Interview with Dirk NotzIPCC report: a look behind the scenes
10 November 2021, by Céline Gieße
In August, the first part of the sixth IPCC (Intergovernmental Panel on Climate Change) Assessment Report was published, summarizing the state of scientific knowledge on climate change. One of the report's lead authors is Dirk Notz, professor of sea ice at the Institute of Oceanography. He co-authored the chapter on the ocean, cryosphere and sea level change, and also contributed to the summary for policymakers. In this interview, we talk about the complex process of preparing the report, the importance of the IPCC report, also in view of the currently ongoing UN Climate Change Conference (COP26) in Glasgow, and Dirk Notz shares what he personally took away from the work on the IPCC report. [Remark: The original interview was conducted in German.]
Céline Gieße: This was your first time as a lead author of an IPCC report. Was this experience as you had expected it to be or was there something that surprised you?
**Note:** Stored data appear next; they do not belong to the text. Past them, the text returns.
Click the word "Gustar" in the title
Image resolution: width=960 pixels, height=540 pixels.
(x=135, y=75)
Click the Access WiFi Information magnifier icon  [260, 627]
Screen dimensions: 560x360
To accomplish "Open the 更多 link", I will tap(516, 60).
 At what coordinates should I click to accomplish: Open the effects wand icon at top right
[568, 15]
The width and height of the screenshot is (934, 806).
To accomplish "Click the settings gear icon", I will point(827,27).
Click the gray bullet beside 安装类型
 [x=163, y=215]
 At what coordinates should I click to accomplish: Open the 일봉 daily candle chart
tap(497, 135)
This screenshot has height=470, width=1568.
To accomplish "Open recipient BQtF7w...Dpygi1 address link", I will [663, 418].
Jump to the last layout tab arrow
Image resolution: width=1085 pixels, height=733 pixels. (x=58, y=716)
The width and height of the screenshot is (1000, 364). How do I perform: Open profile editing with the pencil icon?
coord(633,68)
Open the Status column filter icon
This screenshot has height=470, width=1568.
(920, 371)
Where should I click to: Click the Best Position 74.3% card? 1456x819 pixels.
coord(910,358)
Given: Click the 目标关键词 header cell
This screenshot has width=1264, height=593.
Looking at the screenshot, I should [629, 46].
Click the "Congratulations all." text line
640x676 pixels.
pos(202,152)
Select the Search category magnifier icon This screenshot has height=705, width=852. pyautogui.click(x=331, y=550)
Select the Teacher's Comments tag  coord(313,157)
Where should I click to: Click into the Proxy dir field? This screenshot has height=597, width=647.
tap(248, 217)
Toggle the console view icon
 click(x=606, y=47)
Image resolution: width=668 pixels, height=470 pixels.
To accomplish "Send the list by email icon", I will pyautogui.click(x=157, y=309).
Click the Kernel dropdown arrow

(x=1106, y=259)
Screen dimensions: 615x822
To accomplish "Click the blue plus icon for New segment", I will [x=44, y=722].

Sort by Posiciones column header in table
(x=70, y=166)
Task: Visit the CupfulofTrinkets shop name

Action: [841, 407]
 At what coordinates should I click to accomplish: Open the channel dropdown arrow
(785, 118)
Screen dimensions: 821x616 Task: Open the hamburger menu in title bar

Dirk Notz: A bit of both. Of course, it was different than I expected because Corona got in our way. What also surprised me was how much work it took in the end. Colleagues had told me beforehand how intense it would be, but the fact that there were one or two teleconferences every week for months and sometimes years, that I constantly thought about it and, in some periods, spent every free minute on it, that did surprise me. In a value-neutral way, so to speak. What surprised me in a very positive way was how it was possible to make the more than 200 authors really feel like a team, especially when it came to discussing with the policymakers. I was very impressed by how the scientific community was able to speak with one voice.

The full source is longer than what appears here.